The Thr45Gly substitution in yeast alcohol dehydrogenase substantially decreases catalysis, alters pH dependencies, and disrupts the proton relay system.

Abstract

X-Ray crystallography shows that the hydroxyl group of Thr-45 in the fermentative alcohol dehydrogenase (ADH1) from Saccharomyces cerevisiae is hydrogen-bonded to the hydroxyl group of the alcohol bound to the catalytic zinc and is part of a proton relay system linked to His-48. The contribution of Thr-45 to catalysis was studied with steady state kinetics of the enzyme with the T45G substitution.
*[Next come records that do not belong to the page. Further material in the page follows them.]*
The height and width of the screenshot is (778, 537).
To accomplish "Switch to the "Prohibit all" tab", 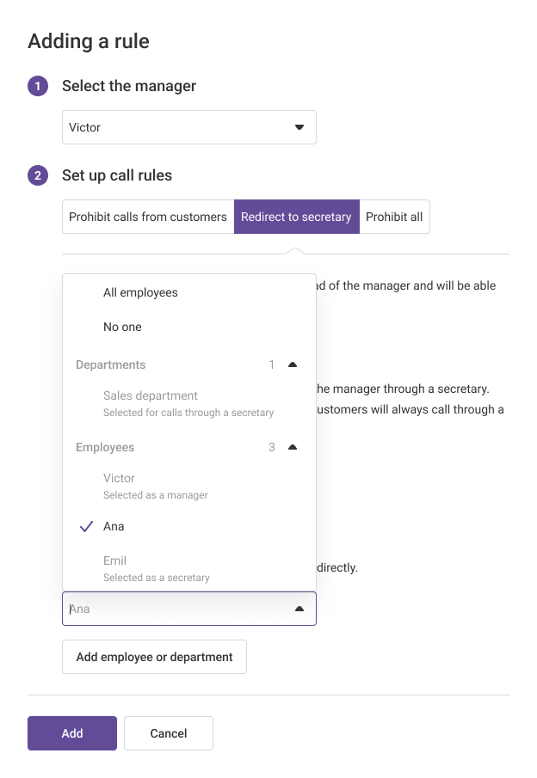I will click(394, 217).
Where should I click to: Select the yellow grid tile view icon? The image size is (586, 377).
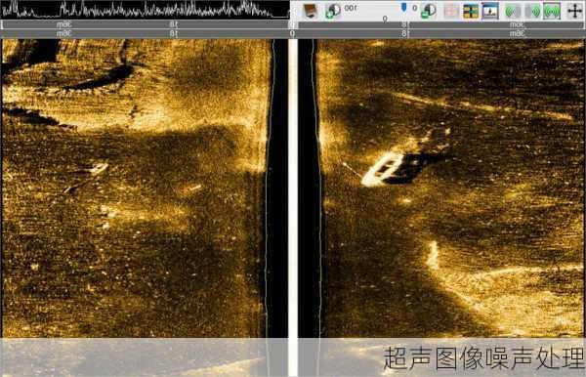(x=471, y=11)
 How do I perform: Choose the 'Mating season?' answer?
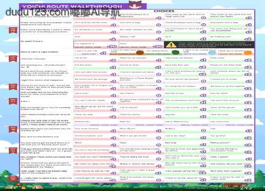pos(232,144)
Affinities for coenzymes decrease by only 2-4-fold, but the turnover numbers (V/Et) and catalytic efficiencies (V/KmEt) decrease 480-fold and 2900-fold for the oxidation of ethanol and 450-fold and 8400-fold for acetaldehyde reduction, respectively, relative to wild-type enzyme. Binding of NADH appears to require protonation of a group with a pK value of ∼7.4 in wild-type ADH1, but the pK value for T45G ADH1 appears to be less than 5. For wild-type enzyme, the pH dependencies for ethanol oxidation (V1/Et and V1/KbEt) are maximal above pK values of 7.0-7.7 and are attributed to the ionization of the alcohol or water bound to the catalytic zinc facilitated by His-48 in the enzyme-NAD+ complexes. For T45G ADH1, these pK values are shifted to 6.3. The reduction of acetaldehyde (V2/Et and V2/KpEt) modestly increases as the pH increases for wild-type and T45G enzymes. The removal of the hydroxyethyl group of Thr-45 disrupts the connection of the oxygen of ligands bound to the catalytic zinc with the proton relay system and formation of productive catalytic states. The conformational change of the enzyme and the exchange of ligands on the catalytic zinc can also be affected. Assignments of groups responsible for the pK values are discussed in the context of studies on other forms of horse liver and yeast ADHs. The substitutions with Ala-45 and Cys-45 in yeast ADH1 and the homologous substitutions with Ala-48 in horse and human liver ADHs also significantly decrease catalytic efficiency. Threonine or serine residues at this position in alcohol dehydrogenases are highly conserved and contribute substantially to catalysis.